This is hard to argue with, and I’m not even going to try, because Bilas is right –
Step back from the ridiculous rhetoric in the transfer debate and go to the very foundation upon which this entire industry is said to be built. What does NCAA president Mark Emmert say every time the thought of athlete compensation is broached? He says, quite simply, “These are STUDENTS,” as if stating that simple phrase is dispositive of the issue. The NCAA says in word and deed that athletes are “students that just happen to be athletes” and “athletes are students to be treated like any other student.” Furthermore, the NCAA is quick to state that athletes are NOT employees. They are unpaid, amateur STUDENTS. That is the bedrock principle of the NCAA, and this analysis doesn’t even approach any of the NCAA’s “student-athlete welfare” rhetoric.

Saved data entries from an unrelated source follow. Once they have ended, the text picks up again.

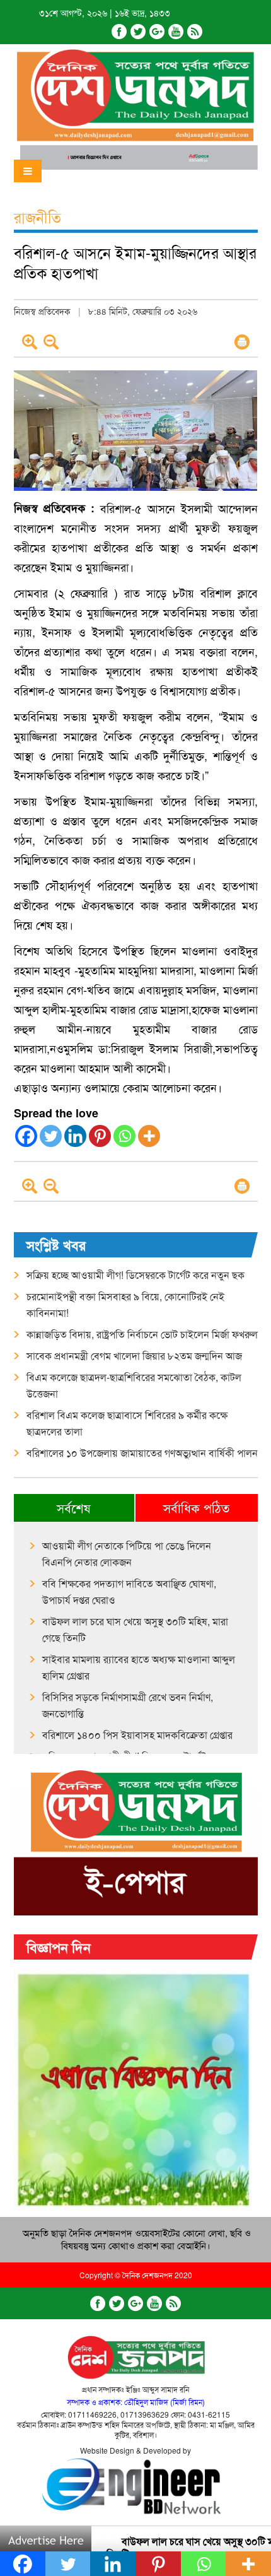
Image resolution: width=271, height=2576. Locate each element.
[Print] (242, 341)
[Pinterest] (100, 1136)
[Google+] (156, 31)
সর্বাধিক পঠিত (196, 1507)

Well, if it is true that we are talking about students being treated like any other students, the NCAA’s transfer policy should be quite simple. Any athlete should be allowed to transfer at any time and accept all allowable aid from any school that will have him or her. The transferring athlete should be eligible to play immediately upon his or her full-time enrollment at the beginning of the next semester or quarter leading to the next full season after the transfer. There you go. Done.
Of course it won’t be that simple, because coaches and ADs are not going to like not having control over all of their athletes, but there really is no reason they should have that level of control. I’ve gone to college and worked in the real world for a long time, and I’ve never once been held to that kind of standard when chancing schools, or jobs. Why would an unpaid student be held to a different standard? Because we want them to play for our team as long as possible and not go to a rival?
That sounds a lot like professional sports before free agency, which was also deemed to be illegal, but at least those guys got paid.